Ainsi la racine de l’oeillet sauvage qui tient ici le premier rang, le cinnamome, le bois d’aloès, la tormentille, la quitefeuille, l’origan, l’impériale, l’angélique, le galanga, la rue, le scordium et la scabieuse résistent particulièrement au venin des maladies contagieuses, notamment la calamente à la lèpre.
La scorcenère à la morsure des aspics.
Le fenouil, la rue et le dictamne à celle des serpents et aux éblouissements d’yeux et stupidité d’oreilles qui en procèdent.
Le verbascum, ou tapsus barbatus, la marjolaine et basilic, à la piqûre des scorpions et contre la débilité des membres que leur venin apporte.
Les absyntes servent contre les insectes des intestins et dissipent le phlegme qui en est la cause.
La zédoaire ou antore, contre le poison du tore ou napel.
L’ambre, le corail, la menthe, le tapsus, la terre de blois sont propres aux venins qui ont pour symptômes le flux de sang et la diarrhée.
La véronique, la verveine, l’hypreicum, le lierre terrestre à ceux qui sont avec ulcère.
Les mêmes zédoaire, et ambre quand la personne en est exténuée. L’épi de lavande, lorsque la parole est perdue, pour le recouvrement de laquelle son eau est distillée a une propriété occulte.

_Consigne A:_
D'après l'extrait sur les plantes contre les venins, quelle plante résiste à la morsure des aspics ?
_Consigne B:_
Reprenez l'extrait sur les plantes contre les venins et poursuivez-le à partir de sa dernière phrase.

_Lignes fournies:_
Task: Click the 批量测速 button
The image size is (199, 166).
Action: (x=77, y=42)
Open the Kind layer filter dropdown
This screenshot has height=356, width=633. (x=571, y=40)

_Réponse rédigée A:_
La scorcenère.

_Réponse rédigée B:_
Ainsi le chardon-béni, la reine-des-prés, le chamédrys, la corne de cerf, l’ivoire domptent la fièvre que ces venins allument en nos humeurs, ou nos humeurs en elles mêmes.
La pivoine, le stoechas, la sauge, la bétoine, les fleurs de romarin, la girofle, fortifient le cerveau.
L’hissope, l’iris, les figues et la reglisse servent à la poitrine.
Le coing, les noix, les muscades, les myrobalans à l’estomac.
La graine de genièvre, le poivre, le fenouil et l’anis, à lui et aux intestins.

L’agrimoine, le lierre-terrestre, la pimprenelle, et les santaux au foie. L’acore à la ratte.
Les semences de lithospermum et de bardane, et le mille-pertuis aux reins..
L’armoise, le calament, la menthe, le séseli, le serpolet à la matrice. Le bois de sassaphras provoque la sueur.
Le vin corrobore les esprits.
Le miel et les syrops servent à la miction, dulcoration et conservation du composé.

Mais ces vertues ne sont rien au prix de tant d’autres vertues que cette composition nous y propose, si expressement qu’elle semble avoir été inventée exprès pour nous donner autant d’enseignements que de simples, et pour nous instruire en la plupart des perfections chrétiennes et morales.

Théologiens permettez-moi mettre aussi heureusement ma faux en votre moisson, que vous en la mienne.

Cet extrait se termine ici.